Starlight lay useless on the ground, blood dripping from her throat. "The phoenix is dead, the phoenix is warped. The phoenix was a worm with broken wings all along. The phoenix was the lowest of scum, first of the false idols, and the world was tricked into worshipping them. Comes the raven, wipes away the filth. Drown the phoenix, it does not deserve to live."

"Comes the raven, wipes away the filth."

"Comes a new dawn, comes a new world," Sunset prayed, as her words sailed through the air and pierced the agonizing ground.

"Comes death to the unworthy, comes fire to purge the kingdom of the damned," Starlight cut in, her voice slicing through her body and Sunset's, lacerating the bleeding fields.

"Comes pain to the worms, comes the wind and their castles crumble," whispered Trixie, a deep gaping whisper that swallowed the sky, pitch black darkness raining down on them and on the wastelands.

The lumps of flesh and bone and marrow and blood and pain Starlight had dug through and thrown in a pile on the grounds melted and merged to one another, as tentacles of decaying flesh slithered from them and inside the four creatures' bodies.

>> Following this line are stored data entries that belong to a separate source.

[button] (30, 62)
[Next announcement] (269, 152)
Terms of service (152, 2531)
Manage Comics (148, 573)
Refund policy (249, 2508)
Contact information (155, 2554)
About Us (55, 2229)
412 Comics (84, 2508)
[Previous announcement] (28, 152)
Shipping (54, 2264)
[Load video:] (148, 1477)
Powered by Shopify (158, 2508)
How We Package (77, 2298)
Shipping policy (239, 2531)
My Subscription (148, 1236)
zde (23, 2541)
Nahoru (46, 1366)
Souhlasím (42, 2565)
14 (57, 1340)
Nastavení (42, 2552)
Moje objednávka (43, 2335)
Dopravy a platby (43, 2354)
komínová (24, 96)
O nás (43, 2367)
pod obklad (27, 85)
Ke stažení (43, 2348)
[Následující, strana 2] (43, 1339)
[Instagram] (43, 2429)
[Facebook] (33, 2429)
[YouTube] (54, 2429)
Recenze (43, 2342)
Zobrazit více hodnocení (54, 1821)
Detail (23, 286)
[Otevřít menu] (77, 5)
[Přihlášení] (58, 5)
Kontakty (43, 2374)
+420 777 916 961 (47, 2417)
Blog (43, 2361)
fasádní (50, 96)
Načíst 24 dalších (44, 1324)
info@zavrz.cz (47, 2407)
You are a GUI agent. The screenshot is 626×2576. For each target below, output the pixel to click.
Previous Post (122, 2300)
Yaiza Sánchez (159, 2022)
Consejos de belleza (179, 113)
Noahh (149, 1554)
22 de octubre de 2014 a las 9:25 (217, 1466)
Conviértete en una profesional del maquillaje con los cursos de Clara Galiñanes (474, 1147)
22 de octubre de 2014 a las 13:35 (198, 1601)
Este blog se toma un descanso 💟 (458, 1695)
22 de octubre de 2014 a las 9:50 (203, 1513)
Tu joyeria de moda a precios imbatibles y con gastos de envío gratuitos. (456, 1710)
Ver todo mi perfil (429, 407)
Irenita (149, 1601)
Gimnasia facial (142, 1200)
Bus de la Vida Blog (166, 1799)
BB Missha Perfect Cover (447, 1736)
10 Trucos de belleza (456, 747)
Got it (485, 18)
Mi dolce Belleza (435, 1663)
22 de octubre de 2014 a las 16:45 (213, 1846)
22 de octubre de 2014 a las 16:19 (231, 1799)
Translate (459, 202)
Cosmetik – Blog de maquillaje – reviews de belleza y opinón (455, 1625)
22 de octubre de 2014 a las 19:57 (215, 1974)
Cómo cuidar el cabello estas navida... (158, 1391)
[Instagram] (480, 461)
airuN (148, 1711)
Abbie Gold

As black, eyeless worms, thousand mouths of the land's agony, tore through their corpses, as writhing tendrils of pain and blackness pierced their souls and filled their wounds, as they were moved like puppets by the force of corruption they had awakened and become one with, their eyes oozing shadows, the four opened their mouths, pools over the abyss of blackened hate boiling at the core of the being they now were, and chanted in unison, "Comes the end of the era of the broken, all praise and glory to the titan who'll break the gates. Hell for those who chained heaven, and agony for those who built their towers. Let the raven spread his wings, and let truth burn away the sinners."

And their screams echoed through the empty blackness, as the earth split to swallow the crawling mass of the wilfully unliving.